What makes a good job search engine
Jobs search comes in all shapes and sizes but they share important qualities.

  • Simple The search engine needs to be simple to use. Complex forms are disturbing. The level of complexity could be viewed if required. Instead of bringing up 40 inputs in one go, a logical set of related fields could be made hidden or visible according to user input.
  • Fast The search data can become large, yet being able to sail through it to provide the relevant. Faster search allows user to run more searches and refine search better.
  • Saved Search Being able to define a query and run it frequently is a great option. Many individuals look for same kind of profile over and over, looking up most relevant resumes.
  • Sub-query Being able refine query and search through set made through previous search. An individual for example searched for Java and from the result set of that query find person who also happens to be well versed with C++.

Using Lucene
Lucene is open source search engine backend library. Lucene could be used for indexing GBs of data.

Lucene Indexes
Lucene stores data in a search index. Lucene is index is very similar to ‘Index’ section of a book. Lets assume 4 documents containing various set of words.

Normal index
Doc1 – Software Engineer, Java, C++
Doc2 – Sales, Tele-Sales
Doc3 – HR, Headhunting
Doc4 – Sales, Manager

Inverted Index
C++ – Doc1
Headhunting – Doc3
HR – Doc3
Java – Doc1
Manager – Doc4
Sales – Doc2, Doc4
Software Engineer – Doc1
Tele-Sales – Doc2

Lucene uses inverted index which as you can see is easy to lookup for a word ‘Tele’. We can quickly work out Doc2 contains it. In normal index all documents would be needed to be read to get to same conclusion. Lucene indexes are FAST

Storing data in indexes
While fast, indexes can be bogged down in case, those are not used correctly. Lucene indexes gives five options for field type to store the search data

  • String field type is used for keyword identifiers. Most pertinent usage is for proper nouns which independently identify a context. Someones name, location, job profile.
  • Numeric field is bunch of field types. One could store them as text version of number. But best option is to convert into string numeric type. Doing this means, lucene changes the number into morphologically ordered text making querying fast.
  • Date field should be stored with DateField class, which converts date/time into YYYYMMDDHHMMSS form which speeds up morphological search and range queries.
  • SortField field is a tricky business. A good example of SortField is to use it when search requires sorting other than relevance based like date of resume posted.
  • Text field is where heart and soul of lucene rests. Text fields are just large unstructured text which could be analyzed using various analysis sequences in lucene and indexed. This allows you to run full text query of these fields. What is of vital importance is to find analysis sequence which best suits your domain. If minimal analysis is used the index can become large and irrelevant, if its made to be too aggressive, it can leave blind spots on important search terms.

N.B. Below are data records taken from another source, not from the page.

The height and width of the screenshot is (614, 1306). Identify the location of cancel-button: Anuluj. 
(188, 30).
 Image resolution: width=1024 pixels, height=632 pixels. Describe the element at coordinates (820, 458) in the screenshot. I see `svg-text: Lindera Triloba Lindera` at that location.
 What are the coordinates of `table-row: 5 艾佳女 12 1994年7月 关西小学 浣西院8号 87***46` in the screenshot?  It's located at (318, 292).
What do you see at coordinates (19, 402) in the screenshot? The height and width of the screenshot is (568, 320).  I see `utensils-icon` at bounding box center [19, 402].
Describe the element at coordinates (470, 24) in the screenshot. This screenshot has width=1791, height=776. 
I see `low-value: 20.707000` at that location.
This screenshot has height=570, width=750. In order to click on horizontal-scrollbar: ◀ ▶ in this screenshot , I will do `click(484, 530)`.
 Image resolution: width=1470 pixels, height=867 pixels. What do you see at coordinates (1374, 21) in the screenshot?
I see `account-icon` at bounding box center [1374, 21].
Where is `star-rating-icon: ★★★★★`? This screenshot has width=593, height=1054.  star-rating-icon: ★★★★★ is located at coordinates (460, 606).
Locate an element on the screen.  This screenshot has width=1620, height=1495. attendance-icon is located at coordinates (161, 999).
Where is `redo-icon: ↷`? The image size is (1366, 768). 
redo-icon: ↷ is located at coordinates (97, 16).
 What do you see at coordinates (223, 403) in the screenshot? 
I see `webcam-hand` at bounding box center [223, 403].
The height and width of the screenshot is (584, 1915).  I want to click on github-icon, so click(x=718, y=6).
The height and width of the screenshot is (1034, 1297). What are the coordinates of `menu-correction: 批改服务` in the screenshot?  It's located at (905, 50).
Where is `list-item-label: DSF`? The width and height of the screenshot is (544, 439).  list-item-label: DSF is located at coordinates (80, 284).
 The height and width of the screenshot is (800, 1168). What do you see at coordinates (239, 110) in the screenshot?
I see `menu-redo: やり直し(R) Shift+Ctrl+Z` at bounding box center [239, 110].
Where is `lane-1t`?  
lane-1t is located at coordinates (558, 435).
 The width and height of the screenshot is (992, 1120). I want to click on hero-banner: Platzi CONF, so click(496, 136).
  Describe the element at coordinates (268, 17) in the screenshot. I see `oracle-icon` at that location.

You can also set flags on fields which tells lucene how to treat the field.

  • Stored should be set to True in case a field needs to be displayed.
  • Indexed should be set to True in case a field needs to be search-able.
  • Tokenized should be set to True in case a field needs to go through analysis process before indexing
  • Compressed should be set to True if the field need to be compressed on disk. Lucene can search through compressed fields

Although it does not fulfill all the areas but Lucene provides a great starting point for a smashingly great search engine component for job search.